В Москве всё складывалось замечательно. Миша оказался порядочным человеком.
Помог мне найти работу в магазине, поступить на вечернее отделение в колледж. Мы стали жить вместе.
Не могу сказать, что это была любовь с первого взгляда, но постепенно я привязалась к нему, а он ко мне.
Пять лет я не общалась с родственниками. Не звонила, не писала, даже в соцсетях их заблокировала.
Хотела забыть о прошлом, начать с чистого листа.
А потом пришло сообщение от Бори.
«Яна, приезжай. Дяде Валере совсем плохо, недолго осталось. Он хочет тебя увидеть».
***
Два дня я металась, не зная, что делать.
Часть меня хотела забить, не ехать, пусть подавятся своей болезнью. А другая часть… та самая пятилетняя девочка внутри, которая всё ещё надеялась на внимание и заботу, хотела поехать, увидеть, поговорить.
Может, дядя действительно раскаивается.
— Поезжай, — сказал Миша, когда я показала ему сообщение. — Иначе потом будешь жалеть.
И я поехала. Вернулась в городок, где провела детство, в дом, который никогда не был мне родным.
Квартира выглядела точно так же, как пять лет назад — те же обои, старый диван с вязаными салфетками на подлокотниках.
Только запах появился новый, неприятный.
Дядя лежал на кровати.
— Яночка, приехала всё-таки, — протянул он руку. — Садись рядом. Дай на тебя посмотрю. Ишь, какая красивая стала. Прямо как твоя мать.
Я подошла ближе, не зная, что сказать. Внутри боролись противоречивые чувства: жалость к старому больному человеку и застарелая обида.
— Прости меня, девочка, — дядя закашлялся, прикрывая рот платком. — Я знаю, мы не очень-то справились с твоим воспитанием. Я был несправедлив к тебе. И сейчас жалею об этом. Заставляет задуматься о жизни.
Я молчала, разглядывая его лицо. Постаревшее, покрытое морщинами.
Что-то во мне дрогнуло.
— Ладно, дядя Валера, всё уже в прошлом, — сказала я тихо. — Как вы сейчас?
— Плохо, Яночка. — он запнулся, — не много мне осталось.
Тётя Надя стояла в стороне. Она тоже немного постарела, волосы совсем седые.
— Нам бы продать эту квартиру, — сказала она тихо. — Купить поменьше. Денег не хватает.

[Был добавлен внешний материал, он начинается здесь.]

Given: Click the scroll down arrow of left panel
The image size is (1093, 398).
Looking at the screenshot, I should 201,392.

Я сразу напряглась. Квартира. Вот в чём дело.
— При чём тут я? — спросила прямо.
— Яночка, ты ведь имеешь долю в квартире, — тётя подошла ближе, голос стал жалобным. — Ты бы не могла… Ну, продать нам за символическую цену?
Я посмотрела на дядю. Он лежал с закрытыми глазами, дышал тяжело.

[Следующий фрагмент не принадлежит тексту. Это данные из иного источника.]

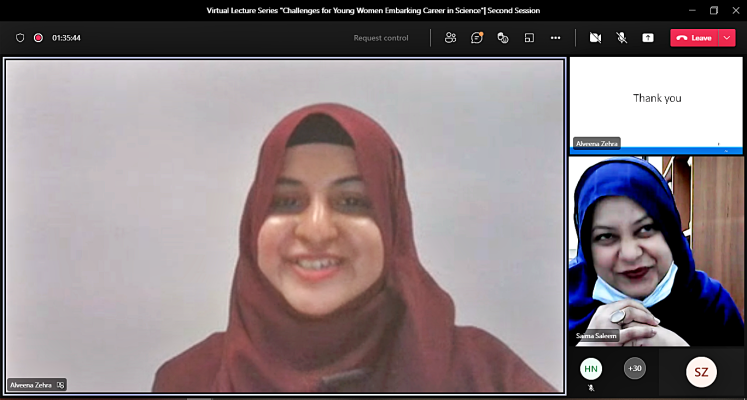Viewport: 747px width, 400px height.
Task: Open the reactions menu icon
Action: tap(503, 38)
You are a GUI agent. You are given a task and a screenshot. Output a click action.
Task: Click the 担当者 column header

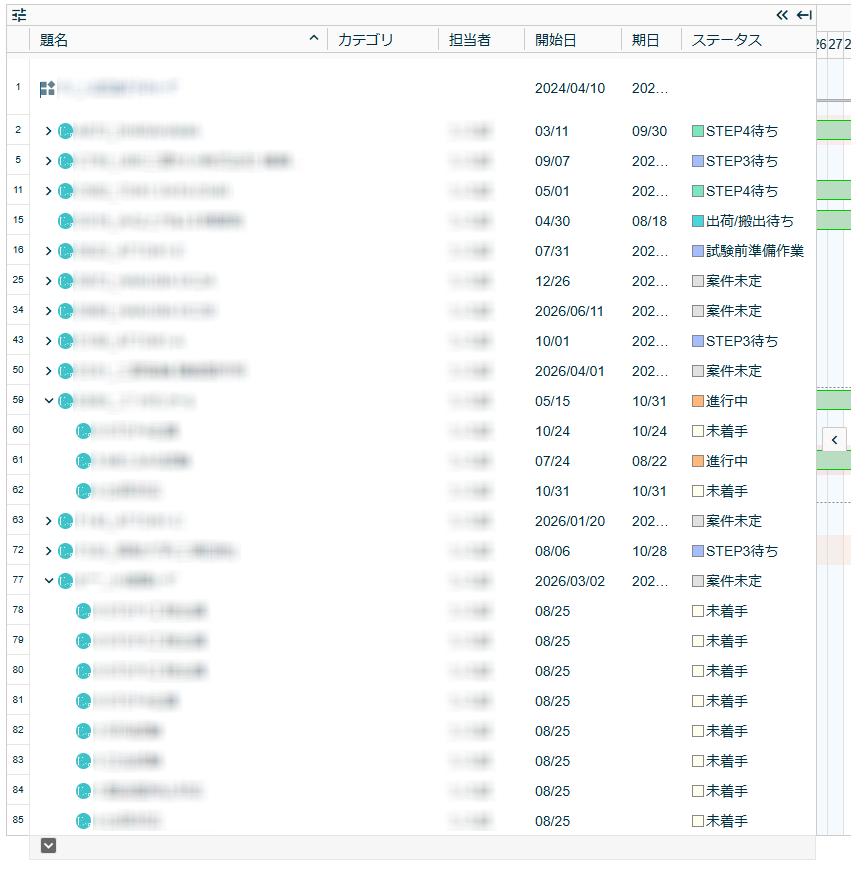pyautogui.click(x=469, y=40)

— Я подумаю, — сказала наконец. — Приеду через пару дней, решим.
***
И вот сегодня я приехала. Поднималась по лестнице. А тут этот разговор…
Как актёр на сцене. Весь этот спектакль с раскаянием — чтобы выманить у меня долю в квартире!

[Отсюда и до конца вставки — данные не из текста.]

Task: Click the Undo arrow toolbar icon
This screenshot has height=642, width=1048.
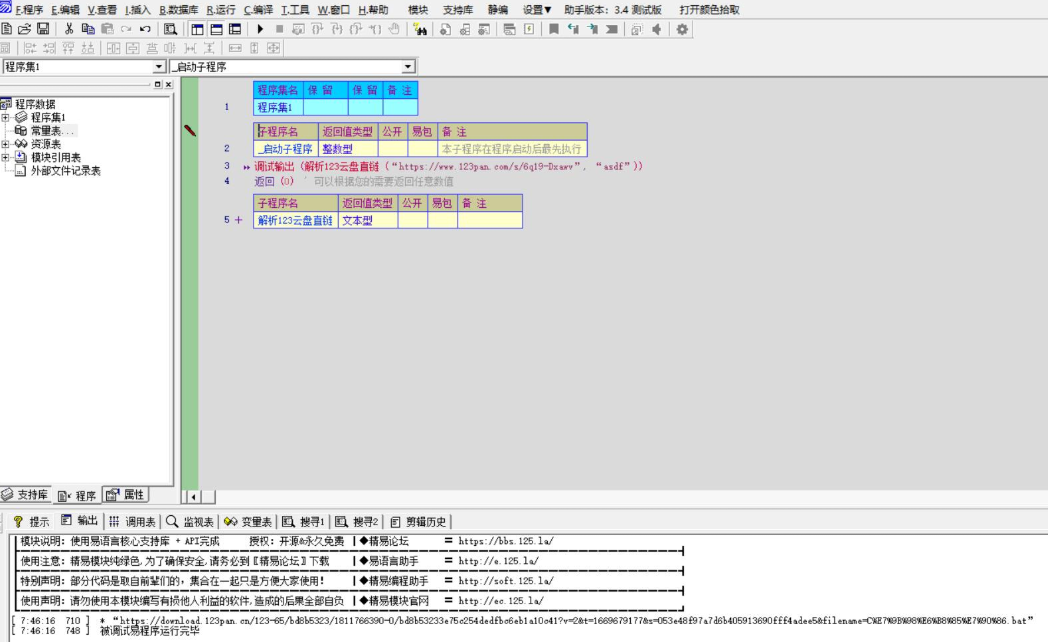Action: pos(145,29)
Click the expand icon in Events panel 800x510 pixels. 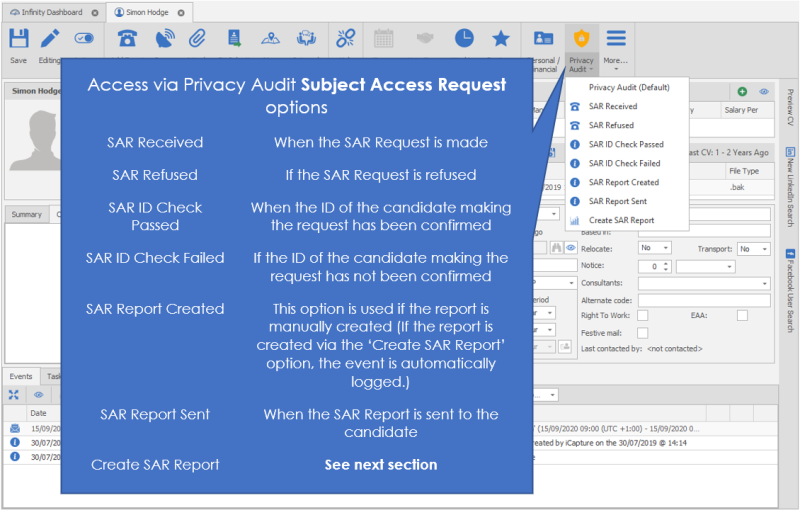tap(14, 395)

Я тихо спустилась на пару ступенек вниз, так, чтобы они меня не заметили.
В голове роились мысли. Первая — ворваться и высказать всё, что думаю об их трюках. Вторая — просто уйти и забыть о них навсегда.
Но ни того, ни другого я не сделала. Вместо этого достала телефон и открыла приложение с объявлениями о недвижимости.
Загрузила старые фотографии комнаты, в которой когда-то жила, и опубликовала объявление.
Телефон зазвонил уже через час. Мужчина с лёгким акцентом спрашивал, можно ли посмотреть комнату сегодня.
— Можно, — сказала я. — Приезжайте к шести.
***
Машина останавливается у дома, из неё выходит семья.
Мужчина, женщина и девочка лет семи. Явно приезжие, судя по внешности.
— Вы насчёт комнаты? — спрашиваю.
— Да-да, — мужчина улыбается. — Я Рустам, это моя жена Гульнара и дочка Сабина.
Прямо сейчас я поднимусь с ними на шестой этаж, позвоню в дверь и представлю своим «любящим» родственникам их новых соседей.
И вот тут-то мы и поговорим о долях в квартире.